Wednesday, 23 May 2018, 5.00 pm - 6.30 pm |
Forum Transregionale Studien, Wallotstr. 14, 14193 Berlin

Sounds of Empire: Music Recording in the Late Ottoman World


Yektan Türkyilmaz
(EUME Fellow 2017-21)

Chair: Valeska Huber
(FU Berlin)

This lecture will explore the multi-directional journeys of the (music) recording history in the Ottoman world - that is in Constantinople, Smyrna and Salonica - in the first two decades of the 20th century. Drawing on the life stories and examples of commercial records it will illustrate the changing styles, content and language use in music production in this most turbulent period of the crumbling empire. The talk will specifically underscore the cultural, political and identitarian implications of the emergence of the recording technology on various communities and social classes.

At the turn of the 20th century 78-rounds-per-minute (78RPM) records appeared in the
"Orient" – almost simultaneously with their appearance in Europe. Within a decade soundengineers working for European companies swept the major cities of the Middle East, the Caucasus and Asia to record performers for local markets. Gramophone records, recorded locally yet pressed in Europe, swiftly became a major commodity inglobal trade.

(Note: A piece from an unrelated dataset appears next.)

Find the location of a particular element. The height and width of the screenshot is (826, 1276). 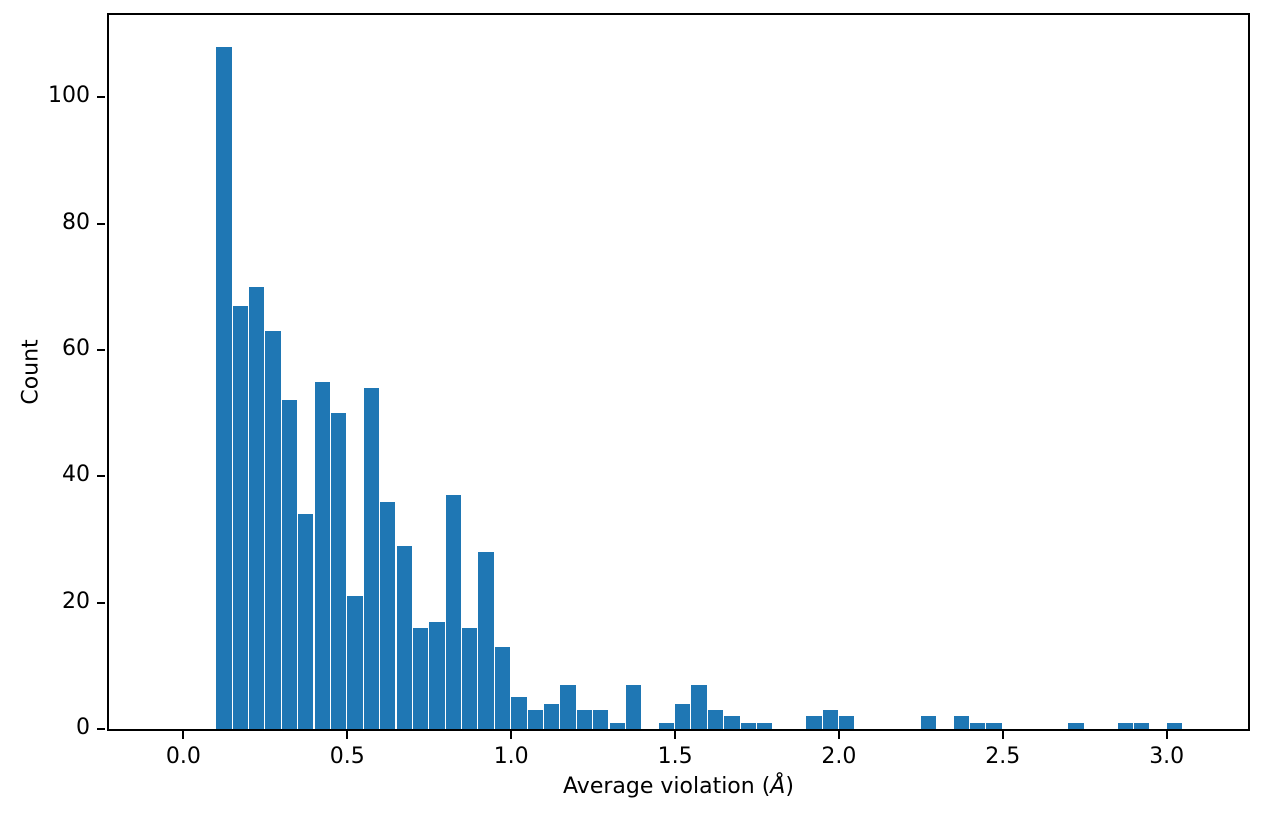

x-axis-label: Average violation (Å) is located at coordinates (678, 786).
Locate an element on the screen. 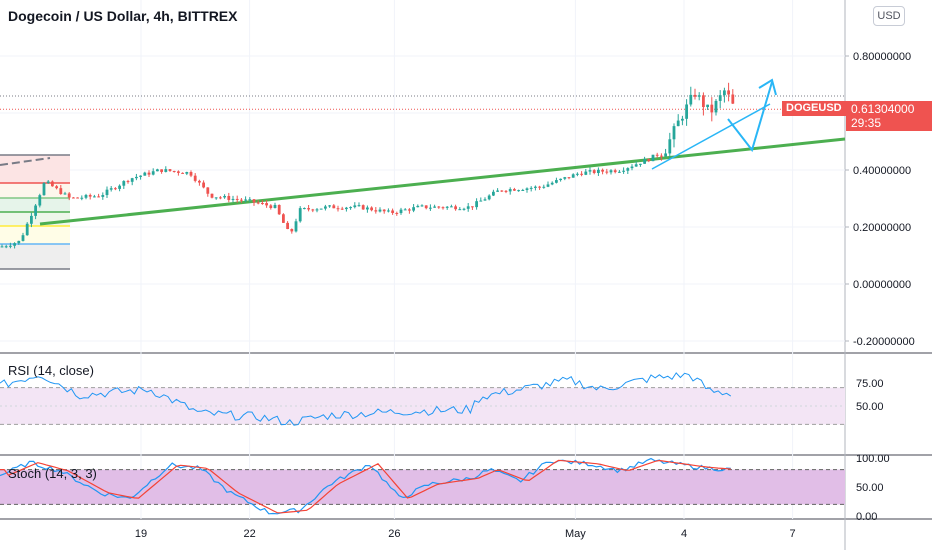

This new commodity had bearings beyond its merchandise value; it reshaped the music, culture, politics and economy for the Ottoman subjects at local, national and global scales. This lecture will analyze these records played in Ottoman homes, coffee shops and meyhanes, with a view toward expanding the study of nationalism, diaspora experience and production of cultural forms to take account of the recording industry, in addition to the focus on print media that is currently central to these fields of study.

Yektan Türkyilmaz received his PhD from Duke University Department of Cultural Anthropology. He taught courses at University of Cyprus, Sabancı, Bilgi and Duke Universities addressing the debates around the notions of collective violence, memory making and reconciliation. He is working on his book manuscript based on his dissertation, Rethinking Genocide: Violence and Victimhood in Eastern Anatolia, 1913-1915, that addresses the conflict in Eastern Anatolia in the early 20th century and the memory politics around it. Yektan Türkyilmaz has been a 2014/15 EUME Fellow and returns as a EUME Fellow for the academic years 2017/18 and 2018/19.